University of Hawaiʻi at Mānoa
Tina M Shelton, (808) 692-0897
Director of Communications, University of Hawaii at Manoa
Kathyrn Braun, (808) 956-5768
Professor of Public Health, Office of Public Health Studies
Posted: Feb 5, 2013

The Hawai`i Healthy Aging Partnership (HHAP) has received the 2013 Multicultural Aging award from the American Society on Aging, achieving national recognition for the partnership’s critical role in improving the health of our states multiethnic elderly population.
HHAP is a statewide coalition that includes representatives from the University of Hawai`i at Mānoa, the Executive Office on Aging, the Hawai`i State Department of Health, all four Area Agencies on Aging, service providers, Federally Qualified Health Centers, local health insurers and others. Serving as evaluators for HHAP are Dr. Kathryn L. Braun, Professor of Public Health with the John A. Burns School of Medicine, and Michiyo Tomioka, doctoral student at the Myron B. Thompson School of Social Work at UH Mānoa.
Since its formation in 2003, HHAP has been successful in adapting two evidence-based health promotion programs to our multicultural population in Hawai`i. These programs are “EnhanceFitness” (an exercise program for seniors) and the “Chronic Disease Self Management Program” (CDSMP).

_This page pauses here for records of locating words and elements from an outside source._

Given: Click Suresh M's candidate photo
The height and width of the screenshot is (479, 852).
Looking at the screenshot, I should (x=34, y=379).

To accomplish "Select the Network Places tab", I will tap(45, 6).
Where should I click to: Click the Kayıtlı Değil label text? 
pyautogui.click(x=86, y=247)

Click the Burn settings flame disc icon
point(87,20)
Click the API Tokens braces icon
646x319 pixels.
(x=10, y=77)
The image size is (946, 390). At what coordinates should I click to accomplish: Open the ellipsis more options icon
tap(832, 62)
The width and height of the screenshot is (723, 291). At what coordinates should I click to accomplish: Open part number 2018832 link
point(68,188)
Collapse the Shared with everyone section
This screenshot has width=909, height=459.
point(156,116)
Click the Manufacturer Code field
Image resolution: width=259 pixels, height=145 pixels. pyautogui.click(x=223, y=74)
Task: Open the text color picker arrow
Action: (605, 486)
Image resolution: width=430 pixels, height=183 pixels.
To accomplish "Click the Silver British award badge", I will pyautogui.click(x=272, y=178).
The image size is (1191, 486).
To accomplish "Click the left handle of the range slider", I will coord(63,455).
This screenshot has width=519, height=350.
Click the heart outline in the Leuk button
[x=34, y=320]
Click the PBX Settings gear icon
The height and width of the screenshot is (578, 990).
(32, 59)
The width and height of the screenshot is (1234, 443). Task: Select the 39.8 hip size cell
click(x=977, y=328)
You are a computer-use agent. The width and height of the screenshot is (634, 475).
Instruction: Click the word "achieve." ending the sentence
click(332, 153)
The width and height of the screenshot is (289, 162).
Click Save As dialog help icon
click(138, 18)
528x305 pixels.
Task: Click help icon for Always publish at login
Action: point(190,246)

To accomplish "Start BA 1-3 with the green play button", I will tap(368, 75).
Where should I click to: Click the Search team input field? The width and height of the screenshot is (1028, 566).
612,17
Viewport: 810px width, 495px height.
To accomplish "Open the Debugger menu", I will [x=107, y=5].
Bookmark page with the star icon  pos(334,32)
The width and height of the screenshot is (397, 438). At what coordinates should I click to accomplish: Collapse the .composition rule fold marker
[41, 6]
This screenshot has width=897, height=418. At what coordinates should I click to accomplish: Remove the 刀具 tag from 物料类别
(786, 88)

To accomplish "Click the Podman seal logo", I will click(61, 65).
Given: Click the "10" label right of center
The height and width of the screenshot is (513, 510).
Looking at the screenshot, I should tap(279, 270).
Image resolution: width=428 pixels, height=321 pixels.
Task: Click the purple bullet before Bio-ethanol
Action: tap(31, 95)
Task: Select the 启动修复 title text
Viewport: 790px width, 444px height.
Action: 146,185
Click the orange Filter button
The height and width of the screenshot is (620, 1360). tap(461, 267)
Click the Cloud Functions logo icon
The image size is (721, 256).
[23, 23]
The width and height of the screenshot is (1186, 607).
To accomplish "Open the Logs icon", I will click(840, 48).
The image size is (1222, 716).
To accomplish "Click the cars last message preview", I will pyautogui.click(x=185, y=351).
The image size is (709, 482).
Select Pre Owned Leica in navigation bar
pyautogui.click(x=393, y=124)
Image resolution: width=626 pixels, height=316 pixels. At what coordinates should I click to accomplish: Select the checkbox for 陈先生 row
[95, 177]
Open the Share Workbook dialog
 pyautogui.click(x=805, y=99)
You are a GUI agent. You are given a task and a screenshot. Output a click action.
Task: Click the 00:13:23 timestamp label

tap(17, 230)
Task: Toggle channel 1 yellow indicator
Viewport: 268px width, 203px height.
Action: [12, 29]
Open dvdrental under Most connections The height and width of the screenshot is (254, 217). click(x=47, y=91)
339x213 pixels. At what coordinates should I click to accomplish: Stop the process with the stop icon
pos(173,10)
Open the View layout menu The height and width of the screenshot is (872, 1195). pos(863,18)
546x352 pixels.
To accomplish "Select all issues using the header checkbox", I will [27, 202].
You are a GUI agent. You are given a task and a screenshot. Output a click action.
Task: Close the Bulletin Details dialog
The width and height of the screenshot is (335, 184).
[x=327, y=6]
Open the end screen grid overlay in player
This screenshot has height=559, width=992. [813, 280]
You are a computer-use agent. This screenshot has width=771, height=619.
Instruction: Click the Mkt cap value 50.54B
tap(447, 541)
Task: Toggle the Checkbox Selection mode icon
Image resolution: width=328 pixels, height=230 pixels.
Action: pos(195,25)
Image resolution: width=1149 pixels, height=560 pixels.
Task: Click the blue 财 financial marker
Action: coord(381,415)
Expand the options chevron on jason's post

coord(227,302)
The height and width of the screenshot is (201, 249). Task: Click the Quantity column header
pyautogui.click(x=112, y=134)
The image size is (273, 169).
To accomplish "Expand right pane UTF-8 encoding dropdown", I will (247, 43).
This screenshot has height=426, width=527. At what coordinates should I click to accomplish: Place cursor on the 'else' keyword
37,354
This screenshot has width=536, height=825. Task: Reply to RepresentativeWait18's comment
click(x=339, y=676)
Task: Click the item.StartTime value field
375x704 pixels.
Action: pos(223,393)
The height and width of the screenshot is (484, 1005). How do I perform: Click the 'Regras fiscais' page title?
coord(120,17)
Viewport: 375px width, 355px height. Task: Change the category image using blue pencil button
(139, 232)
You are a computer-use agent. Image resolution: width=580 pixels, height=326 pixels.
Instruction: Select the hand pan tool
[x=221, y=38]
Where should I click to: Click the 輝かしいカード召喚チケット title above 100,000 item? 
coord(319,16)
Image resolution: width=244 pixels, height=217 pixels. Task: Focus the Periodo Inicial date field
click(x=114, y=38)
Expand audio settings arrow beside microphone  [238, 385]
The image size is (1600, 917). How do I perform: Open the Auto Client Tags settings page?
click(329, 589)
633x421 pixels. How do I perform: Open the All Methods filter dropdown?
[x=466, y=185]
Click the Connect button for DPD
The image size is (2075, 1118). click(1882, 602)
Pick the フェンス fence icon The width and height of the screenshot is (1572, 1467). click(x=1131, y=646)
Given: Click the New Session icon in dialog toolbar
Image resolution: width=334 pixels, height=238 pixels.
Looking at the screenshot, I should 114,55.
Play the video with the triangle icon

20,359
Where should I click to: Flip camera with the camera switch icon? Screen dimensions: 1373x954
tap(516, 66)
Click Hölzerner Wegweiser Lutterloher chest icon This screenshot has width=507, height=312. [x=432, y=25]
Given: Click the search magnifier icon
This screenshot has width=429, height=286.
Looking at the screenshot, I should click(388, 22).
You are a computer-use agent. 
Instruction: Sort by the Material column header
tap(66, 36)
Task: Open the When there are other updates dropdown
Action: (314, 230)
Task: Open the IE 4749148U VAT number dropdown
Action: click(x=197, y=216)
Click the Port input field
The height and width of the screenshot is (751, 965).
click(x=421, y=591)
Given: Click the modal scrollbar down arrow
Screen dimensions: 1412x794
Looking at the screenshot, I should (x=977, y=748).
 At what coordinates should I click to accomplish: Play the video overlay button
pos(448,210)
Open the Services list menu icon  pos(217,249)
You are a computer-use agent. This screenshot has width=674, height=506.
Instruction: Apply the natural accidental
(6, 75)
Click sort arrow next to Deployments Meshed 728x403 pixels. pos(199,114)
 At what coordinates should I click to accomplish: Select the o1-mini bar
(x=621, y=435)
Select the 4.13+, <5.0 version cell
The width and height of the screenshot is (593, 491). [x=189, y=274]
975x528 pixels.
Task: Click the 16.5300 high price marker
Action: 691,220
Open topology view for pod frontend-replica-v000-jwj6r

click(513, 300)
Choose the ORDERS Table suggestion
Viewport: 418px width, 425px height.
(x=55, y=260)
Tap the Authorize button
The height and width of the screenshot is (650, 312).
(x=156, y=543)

HHAP has worked hard to make sure that these two national programs attract elders from diverse ethnic groups and are culturally sensitive. Since 2007, 2,267 older adults have participated, 447 in “EnhanceFitness” and 1,820 in CDSMP. Of the participants, 25% were Native Hawaiian, 25% were Japanese-American, 27% were Filipino-American, and 27% were Caucasian.
“Participants were very satisfied with their respective programs, according to our evaluation data,” said Braun. She said the data suggests that “EnhanceFitness” participants significantly improve their upper body strength, lower body strength, balance and stamina. CDSMP participants realized significant increases in the ability to cope with their symptoms, spend time exercising each week and learn how to effectively communicate with physicians. They also reported significant reductions in health distress, less limitation on their activity and fewer physician visits.
Since 2003, the partnership has secured close to $1 million in federal and foundation funding to support these “healthy aging” programs. Hawaiʻi state and county governments also have provided financial support for this important effort.
“Hawai`i has one of the longest life expectancies in the country. So it is extremely important for us to keep our elders healthy and functioning for as long as possible,” said Braun. “HHAP goes a long way in helping Hawai`i meet this goal.”